What is Natural Language Processing?
What is Natural Language Processing or NLP?
NLP is the process of how your voice or language in text is translated into an intent for action or a result that a computer can understand.
Natural Language Processing sort of works like a graphic interface.
That’s because, like a graphic interface, the heart of NLP is the process of determining user intent, but through interpreting voice instead of visual engagement or cues.
A graphic user interface (GUI) uses visual-oriented objects and interactive layouts that a user can engage with. Those points of engagement can be things like the menu on a web site or the buttons on a remote control or the visual menu in a product like an entertainment console in a streaming service. In those instances, that voice version of NLP is your finger.
That’s because you don’t speak to the graphic interface.
Instead, you look at the visual menu and, using your finger via button or mouse, you communicate your intent for information or action to the computer by clicking something in a way that the system understands.
For example. Clicking on the home button means you want to go home, or clicking on the play button means you want the computer to play content.
In a GUI, UX and UI designers have to create and display pre-set visual options and actions so users can see and select intents that make their desired task execute.
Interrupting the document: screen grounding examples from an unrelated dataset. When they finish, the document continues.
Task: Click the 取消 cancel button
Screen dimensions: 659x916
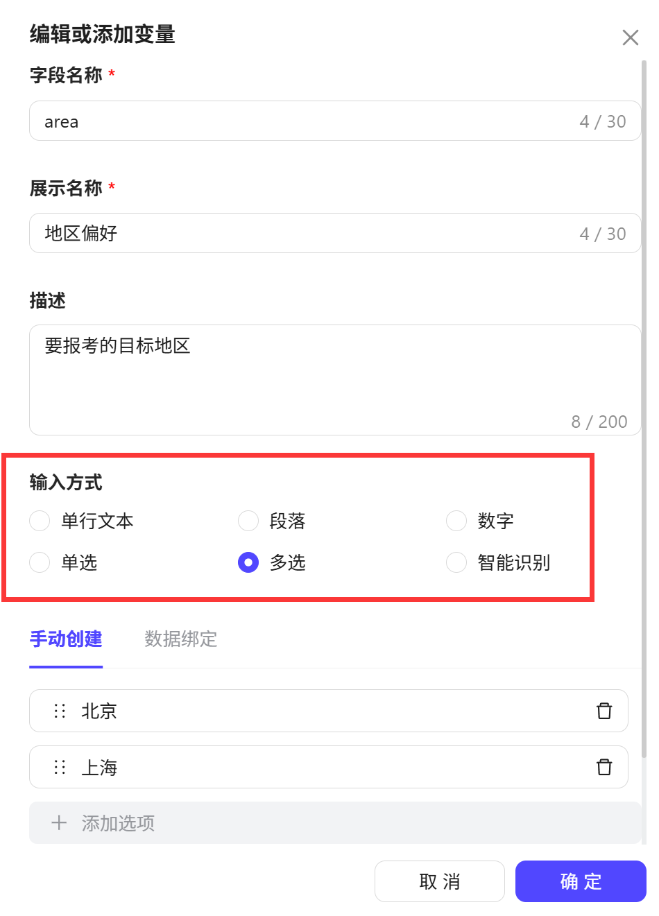Action: [x=440, y=881]
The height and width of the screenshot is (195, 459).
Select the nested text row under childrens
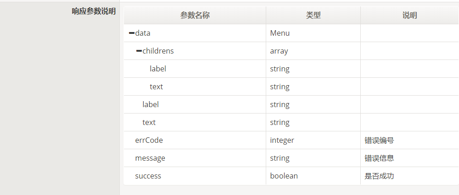[291, 87]
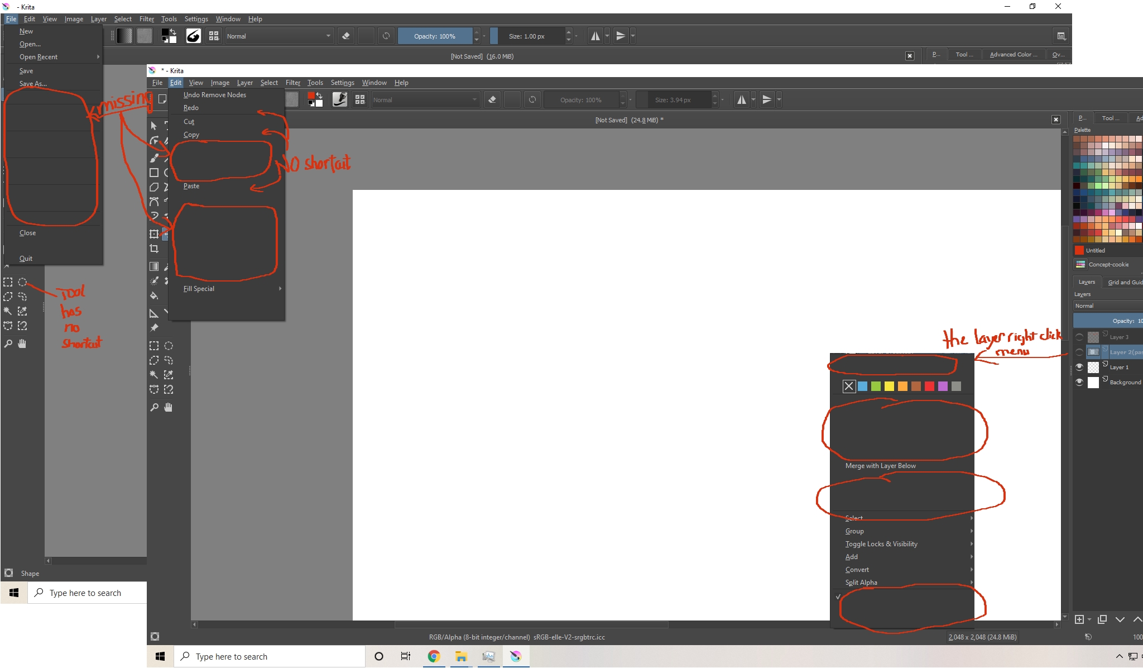This screenshot has height=668, width=1143.
Task: Pick the Zoom magnifier tool
Action: 154,407
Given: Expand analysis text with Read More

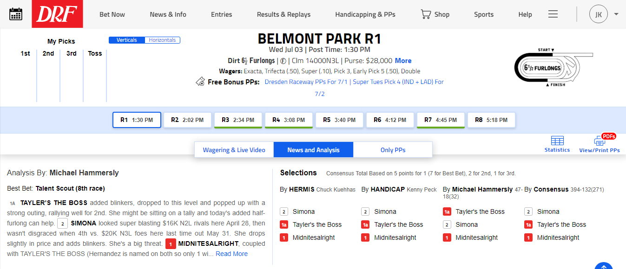Looking at the screenshot, I should [x=231, y=254].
Because the interface is visually oriented, a GUI is something users usually need to look at and learn how to use in order to know how to express intent and get content from the system.
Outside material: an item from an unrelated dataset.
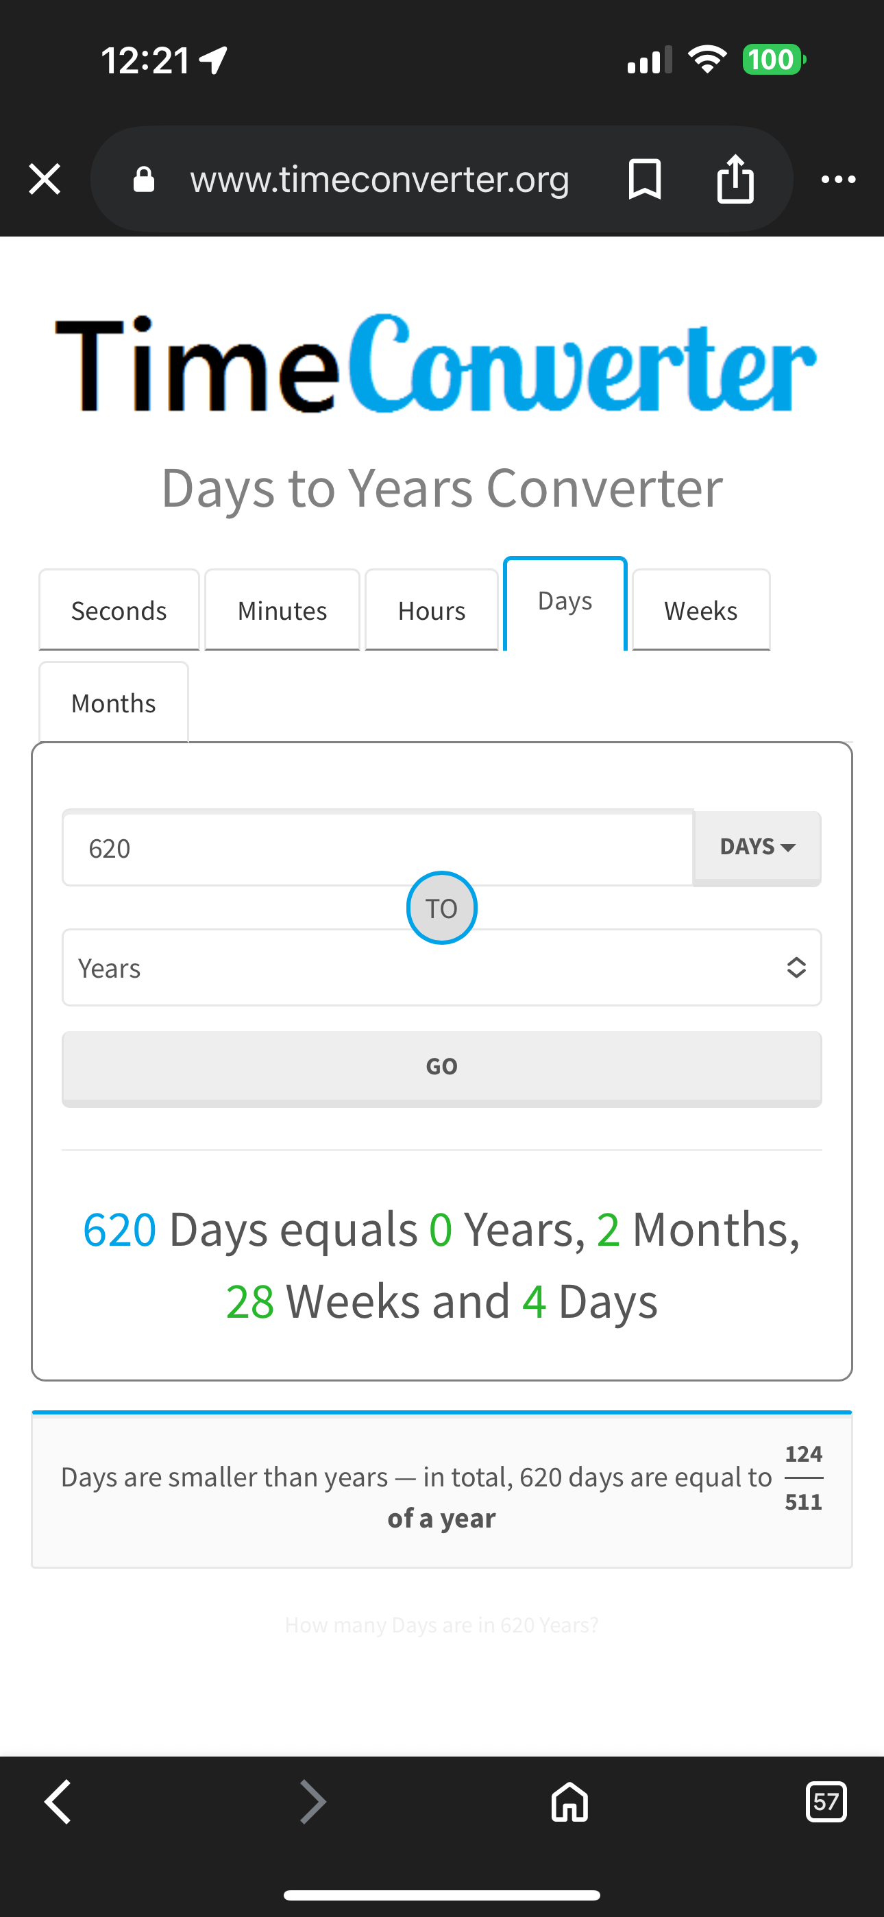The width and height of the screenshot is (884, 1917).
Task: Focus the input field containing 620
Action: [377, 848]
A pure voice user interface (VUI) is mostly the opposite. A VUI works as much as possible to understand how to get information and the intent of the user by what is contained in their voice and how a person naturally speaks. It does that through the exchange and translation of language.
That process of managing the exchange and translation of language is called Natural Language Processing or NLP for short. It’s an application, driven by a programming language (often Python) that takes captured text or identified human language and tries to determine meaning from it.
NLP is used all around you. It’s part of the predictive text on your phone. It’s used in social media to mine texts in order to assess emotions and topic interests in users’ social media posts like Facebook and Twitter.
it’s also in use at companies like J.P. Morgan for mining the texts of President Trump and some market sectors to quickly assess volatility in the marketplace due to government policies. And it’s also used as a processing layer with voice assistants to take the words you say and try to identify what you mean or what task you wish to accomplish (user intent).
Let’s focus on voice assistants.
As I mentioned above, a VUI is an interface that’s trying to understand you. Particularly what you are saying. While it uses a form of AI (weak AI), its intelligence in understanding language is not a sentient or conscious ability to understand words, meaning, and context. Instead, after another process that captures words and text, NLP attempts to use rules humans have developed around language to make a reasonable prediction of a user’s meaning or intent around using those words.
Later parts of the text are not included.